===== Исходный текст
[b) Последние века]

[b) Последние века]

91

Омрачение, пессимистическая окраска — неизбежные спутники просвещения. Около 1770 года уже стали замечать отлив весёлости. Женщины полагали, со свойственным им инстинктом, всегда становящимся на сторону добродетели, что виною тому безнравственность. Гальяни{53}, тот попал прямо в цель — он цитирует стихи Вольтера:

Un monstre gai vaut mieux

Qu’un sentimental ennuyeux.

Если я теперь полагаю, что ушёл в просвещении столетия на два вперёд от Вольтера и даже Гальяни, — который был нечто значительно более глубокое, — то насколько же я при этом должен был подвинуться и в омрачении. Оно так и есть: и я своевременно с некоторого рода сожалением стал ограждать себя от немецкой и христианской узости и непоследовательности шопенгауэровского или даже леопардиевского пессимизма{54} и пустился в поиски наиболее коренных, принципиальных форм восприятия сущего (Азия). Но чтобы вынести этот крайний пессимизм (отзвуки которого тут и там слышатся в моём «Рождении Трагедии»), чтобы прожить, одиноким, «без Бога и морали», мне пришлось изобрести себе нечто противоположное. Быть может, я лучше всех знаю, почему только человек смеётся{55} — он один страдает так глубоко, что принуждён был изобрести смех. Самое несчастное и самое меланхолическое животное — по справедливости и самое весёлое.

92

По отношению к немецкой культуре у меня всегда было чувство, что она идёт на убыль. То, что я познакомился именно с падающим видом культуры, делало меня часто несправедливым по отношению ко всему явлению европейской культуры во всей её совокупности. Немцы всегда идут позади, с опозданием; они несут что-нибудь в глубине, например:

Зависимость от чужих стран, например: Кант — Руссо{56}, сенсуалисты{57}, Юм{58}, Сведенборг{59}.

Шопенгауэр — индийцы и романтика, Вольтер{60}.

Вагнер — французский культ ужасного и большой оперы, Париж и бегство в первобытное состояние (брак брата с сестрой){61}.

Закон идущих в хвосте (провинция за Парижем, Германия за Францией).

Как же это именно немцы открыли греков{62}; чем сильнее мы развиваем в себе какое-либо стремление, тем привлекательнее становится броситься при случае в его противоположность. Музыка есть постепенное стихание звука{63}.
==========
## Задание 1
Выпишите из исходного текста без изменений отрывок, который начинается словами «По отношению к немецкой» и заканчивается словами «Германия за Францией).».
## Задание 2
Перечислите всех, от кого, согласно исходному тексту, зависел Кант.
===== Исходные данные
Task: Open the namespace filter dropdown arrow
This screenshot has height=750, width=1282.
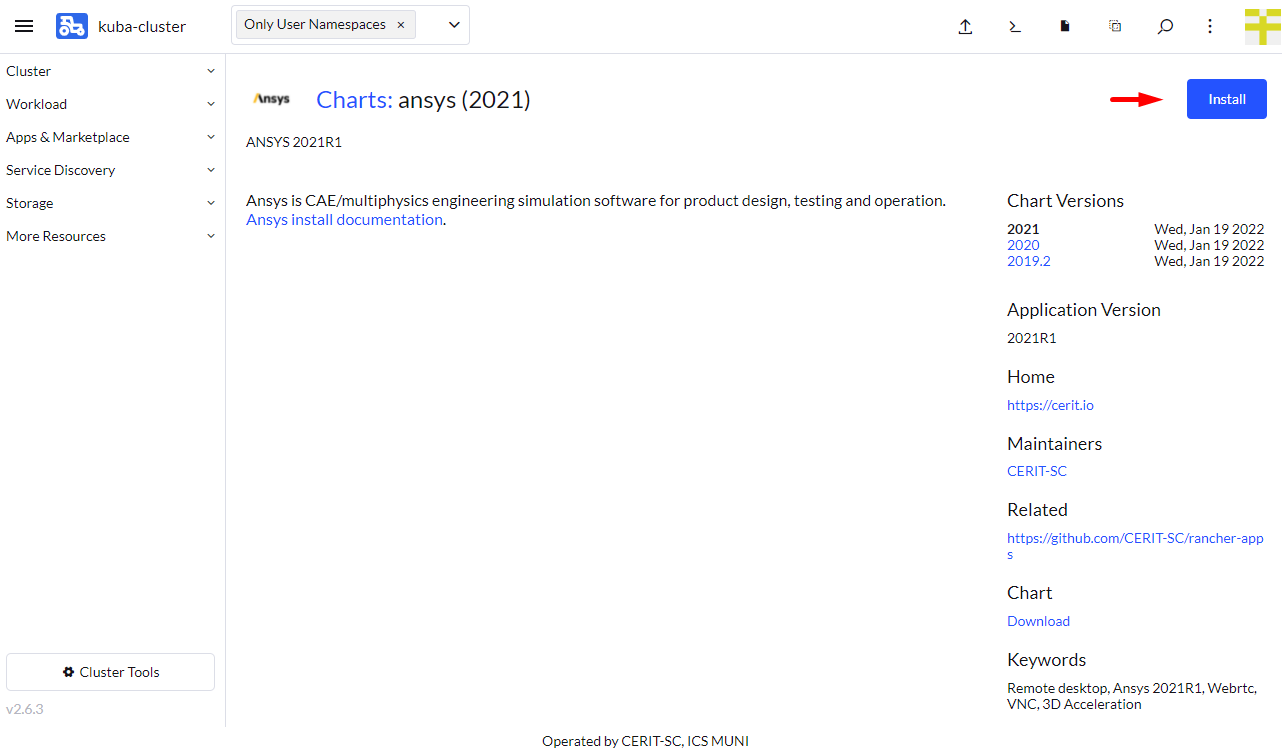Action: pyautogui.click(x=454, y=25)
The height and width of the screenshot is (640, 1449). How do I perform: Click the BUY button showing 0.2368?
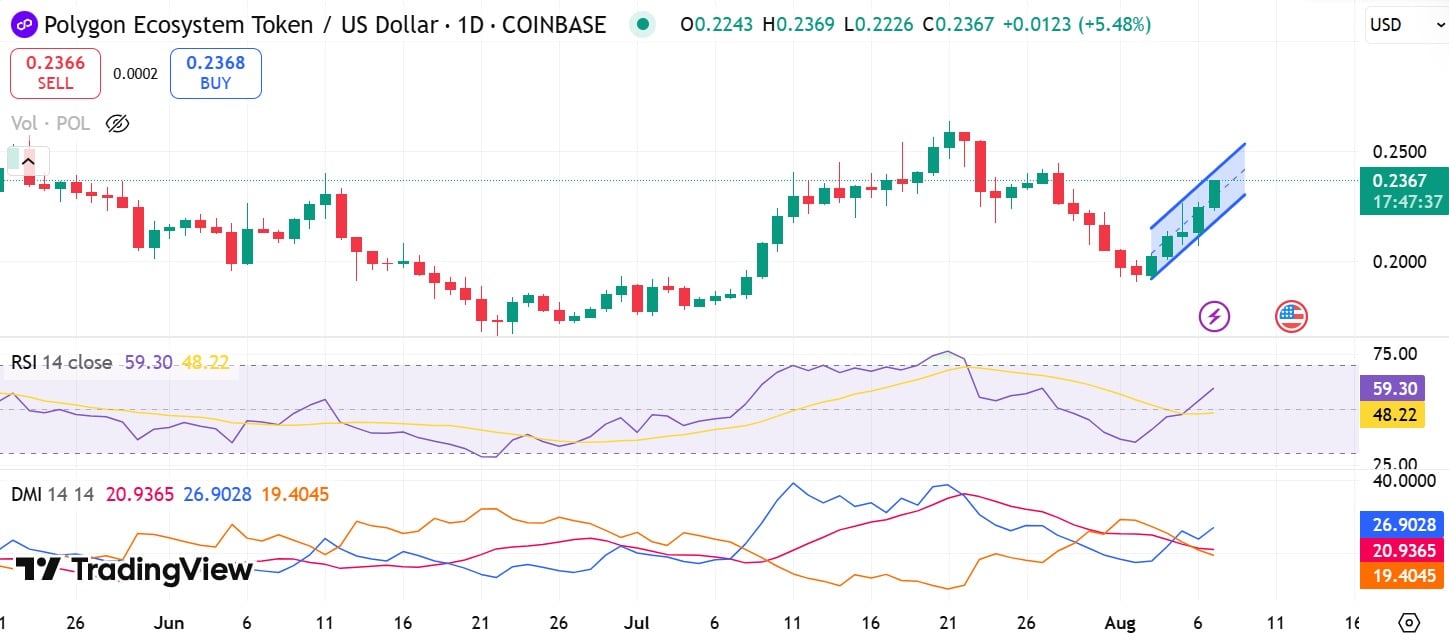pyautogui.click(x=215, y=72)
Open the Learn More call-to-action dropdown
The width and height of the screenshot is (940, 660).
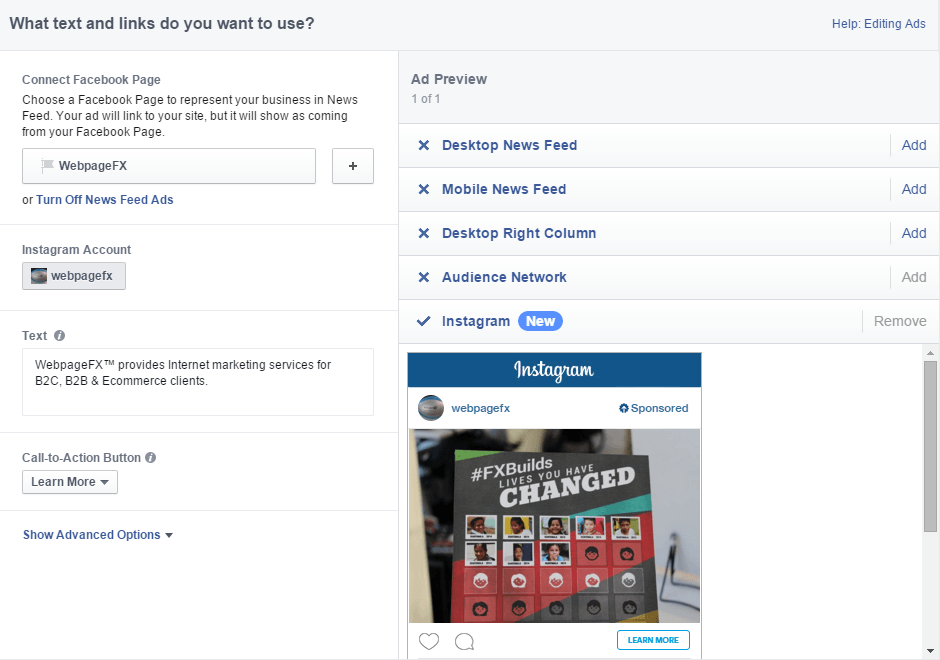click(x=70, y=482)
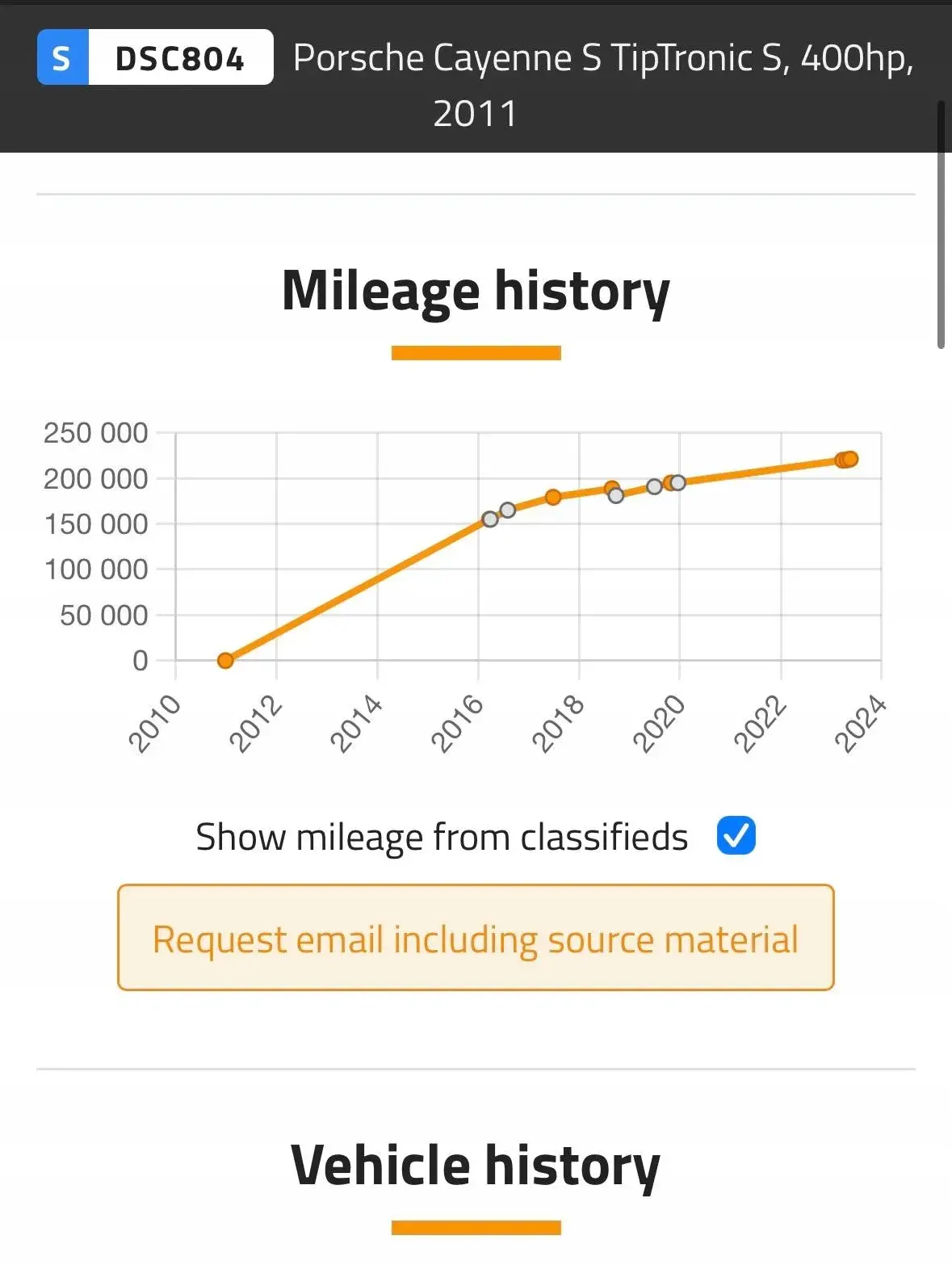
==========
## Ответ 1
По отношению к немецкой культуре у меня всегда было чувство, что она идёт на убыль. То, что я познакомился именно с падающим видом культуры, делало меня часто несправедливым по отношению ко всему явлению европейской культуры во всей её совокупности. Немцы всегда идут позади, с опозданием; они несут что-нибудь в глубине, например:

Зависимость от чужих стран, например: Кант — Руссо{56}, сенсуалисты{57}, Юм{58}, Сведенборг{59}.

Шопенгауэр — индийцы и романтика, Вольтер{60}.

Вагнер — французский культ ужасного и большой оперы, Париж и бегство в первобытное состояние (брак брата с сестрой){61}.

Закон идущих в хвосте (провинция за Парижем, Германия за Францией).

## Ответ 2
Руссо, сенсуалисты, Юм, Сведенборг.